------ Supplied material ------

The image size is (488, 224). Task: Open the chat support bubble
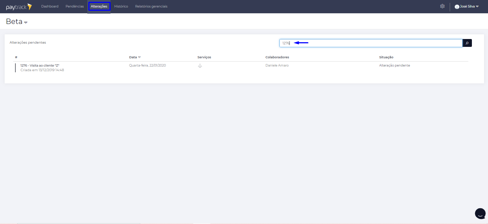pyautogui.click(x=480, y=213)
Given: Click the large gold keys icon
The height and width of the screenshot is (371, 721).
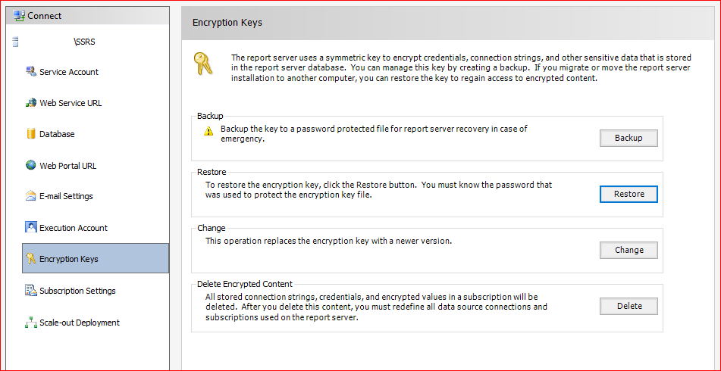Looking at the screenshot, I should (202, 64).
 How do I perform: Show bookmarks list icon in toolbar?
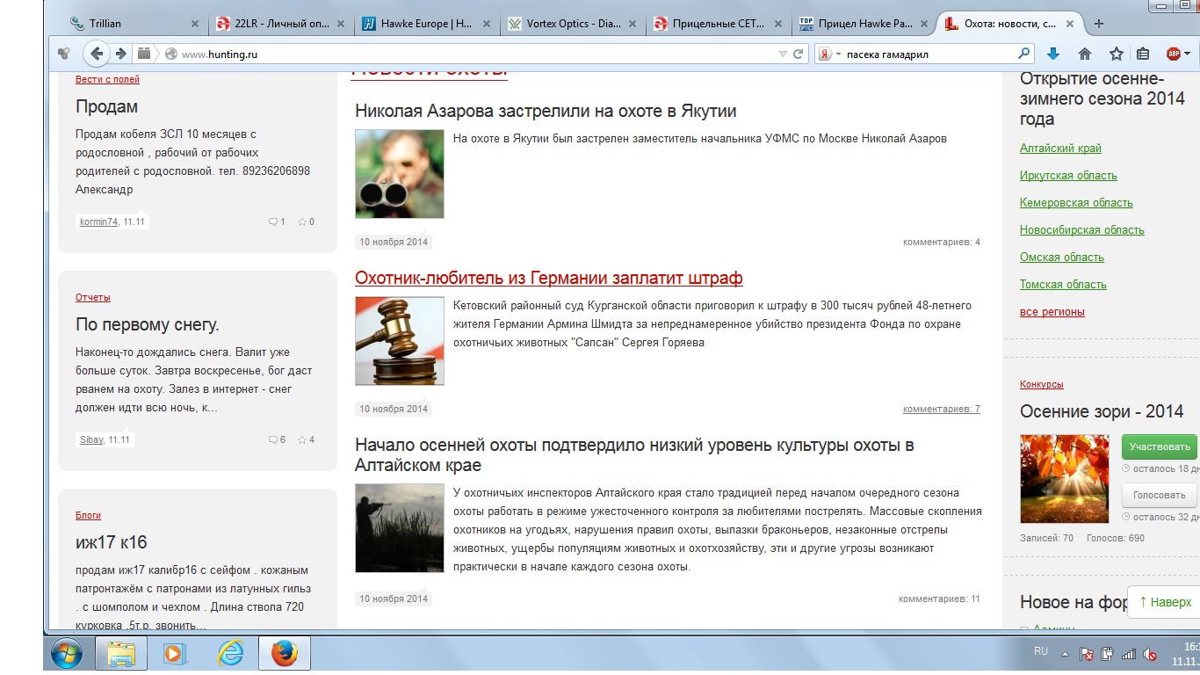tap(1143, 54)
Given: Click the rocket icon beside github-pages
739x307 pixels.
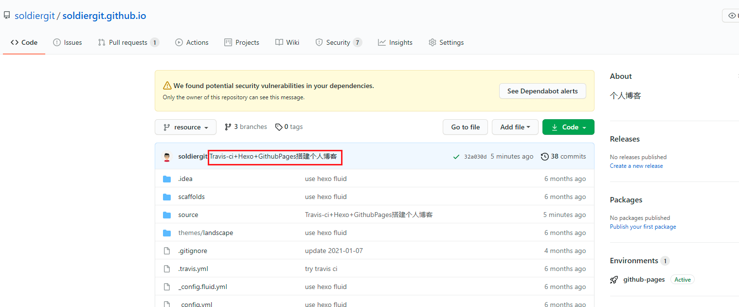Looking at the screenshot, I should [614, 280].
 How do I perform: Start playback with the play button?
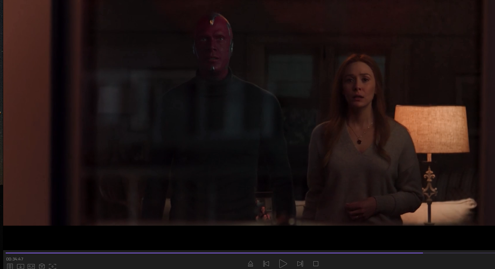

------

Give the listing above again in its entirety, exactly as written and free of images.

### Answer to the exercise:
The image size is (488, 224). Task: Open the chat support bubble
pyautogui.click(x=480, y=213)
Given: Click the large gold keys icon
The height and width of the screenshot is (371, 721).
Looking at the screenshot, I should (202, 64).
 How do I perform: Show bookmarks list icon in toolbar?
tap(1143, 54)
Given: Click the rocket icon beside github-pages
739x307 pixels.
Looking at the screenshot, I should [614, 280].
 How do I perform: Start playback with the play button?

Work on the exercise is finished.